What is the advantage of a stainless barrel vs a Chrome Lined.

If I buy a RRA later this year, I gotta pay to upgrade to a lined barrel. For a couple of bucks more, I could buy a stainless one. I know why people pay for the chrome lining. But how does the stainless compare to that?


----------



## rfawcs

The People's Court of Opinion sez stainless steel barrels are more accurate, or have the potential of being more accurate. Chrome-lined barrels are easier to keep clean in bad conditions.

I don't do any long-range bench-rest shooting, but I read that people who do all use stainless steel barrels.

Personally, I don't like the way stainless barrels look on an AR-15.

Unless you plan on shooting over 10,000 rounds, barrel wear should not be a problem with either one.


----------



## scooter

Yup, Rfawcs is right, stainless vibrates less when firing(what I've heard) so they are more accurate at longer ranges,For a 100-200 yd gun go for the lined barrel:smt023


----------



## Shipwreck

It's just a $20 difference, so that's why I asked.
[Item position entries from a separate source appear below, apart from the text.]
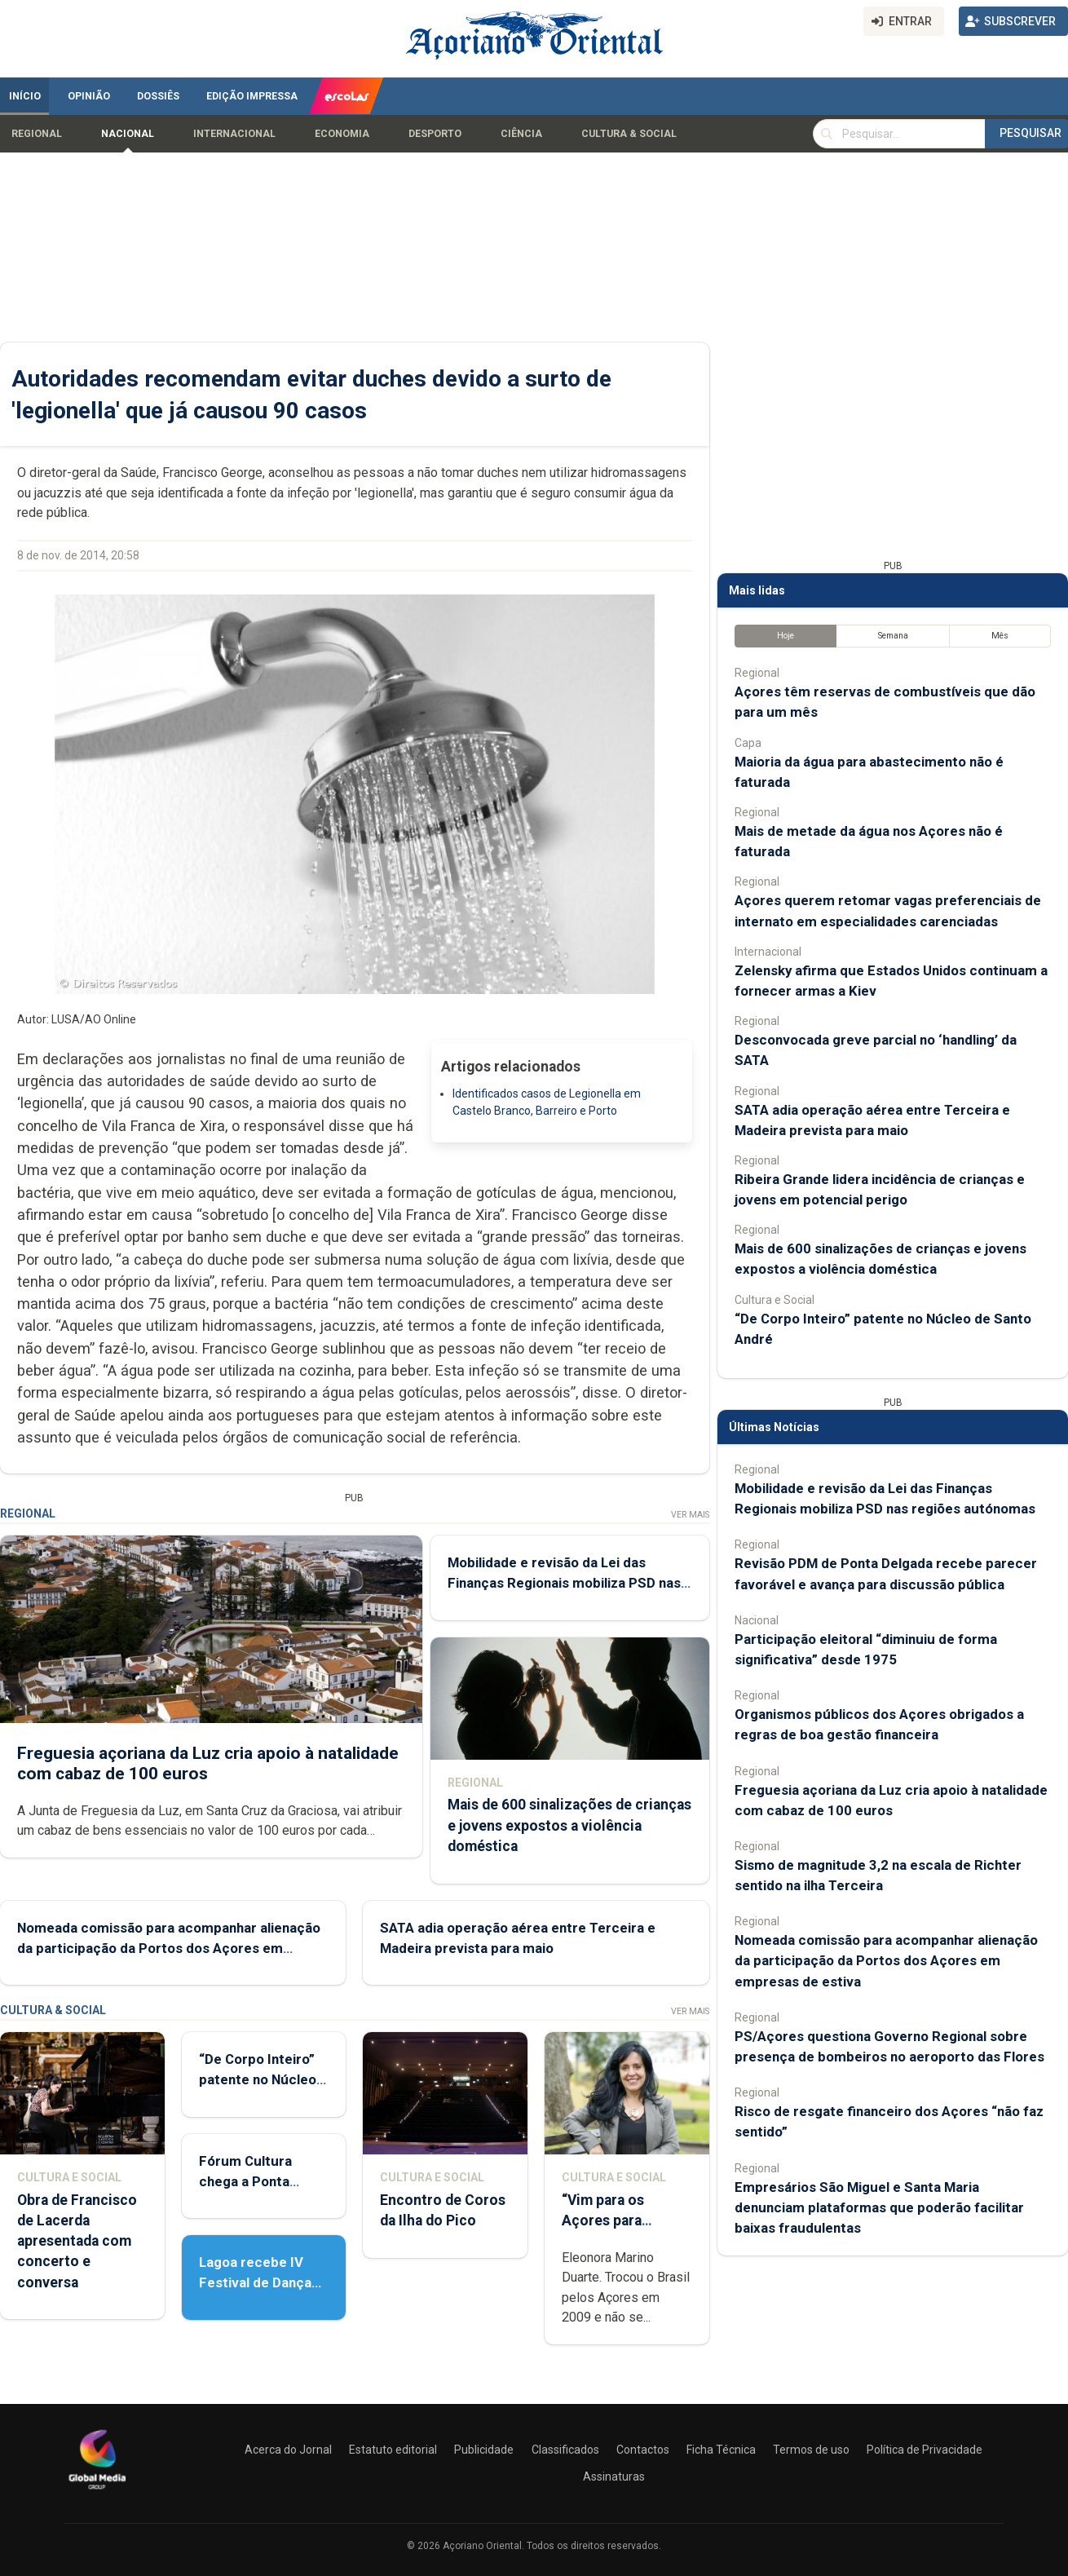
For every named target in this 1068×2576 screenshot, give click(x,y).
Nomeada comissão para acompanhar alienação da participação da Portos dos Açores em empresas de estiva (168, 1948)
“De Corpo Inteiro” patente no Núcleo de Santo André (257, 2079)
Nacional (127, 133)
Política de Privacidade (924, 2449)
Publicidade (484, 2449)
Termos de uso (811, 2449)
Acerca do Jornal (288, 2449)
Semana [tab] (893, 635)
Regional (36, 133)
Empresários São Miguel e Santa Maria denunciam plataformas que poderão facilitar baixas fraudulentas (879, 2207)
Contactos (642, 2449)
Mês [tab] (999, 635)
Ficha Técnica (721, 2449)
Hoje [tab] (785, 635)
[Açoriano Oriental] (97, 2491)
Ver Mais (690, 1514)
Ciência (521, 133)
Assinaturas (614, 2476)
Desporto (434, 133)
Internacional (234, 133)
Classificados (565, 2449)
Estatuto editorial (393, 2449)
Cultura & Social (629, 133)
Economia (342, 133)
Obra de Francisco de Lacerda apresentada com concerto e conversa (77, 2241)
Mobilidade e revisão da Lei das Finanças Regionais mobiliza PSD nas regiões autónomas (564, 1582)
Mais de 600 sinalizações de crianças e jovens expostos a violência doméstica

I figured the stainless barrel finish would take bangs and bumps better.


----------



## scooter

Shipwreck said:


> It's just a $20 difference, so that's why I asked.
> 
> I figured the stainless barrel finish would take bangs and bumps better.
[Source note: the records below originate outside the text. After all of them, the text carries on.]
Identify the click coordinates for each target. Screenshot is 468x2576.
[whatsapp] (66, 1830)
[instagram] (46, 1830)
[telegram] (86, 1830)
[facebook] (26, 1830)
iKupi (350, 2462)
Good point Ive never worried that much about that on my workhorses tho.....now the colt and my dads old Hawken would getcha shot if ya dropped one of them!:mrgreen:


----------



## DJ Niner

Shipwreck said:


> It's just a $20 difference, so that's why I asked.
> 
> I figured the stainless barrel finish would take bangs and bumps better.
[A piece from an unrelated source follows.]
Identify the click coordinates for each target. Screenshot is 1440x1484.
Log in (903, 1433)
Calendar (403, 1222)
I think you're right. It's pretty easy to polish-out and re-do the finish on a damaged stainless barrel so it matches the rest of the undamaged areas. But I wholeheartedly agree with rfawcs on this point:



rfawcs said:


> ...
> 
> Personally, I don't like the way stainless barrels look on an AR-15.
> 
> ...


It's not quite as bad when they bead- or grit-blast the finish to a non-reflective matte, but a polished stainless barrel on an AR tweaks my gag reflex. :smt078


----------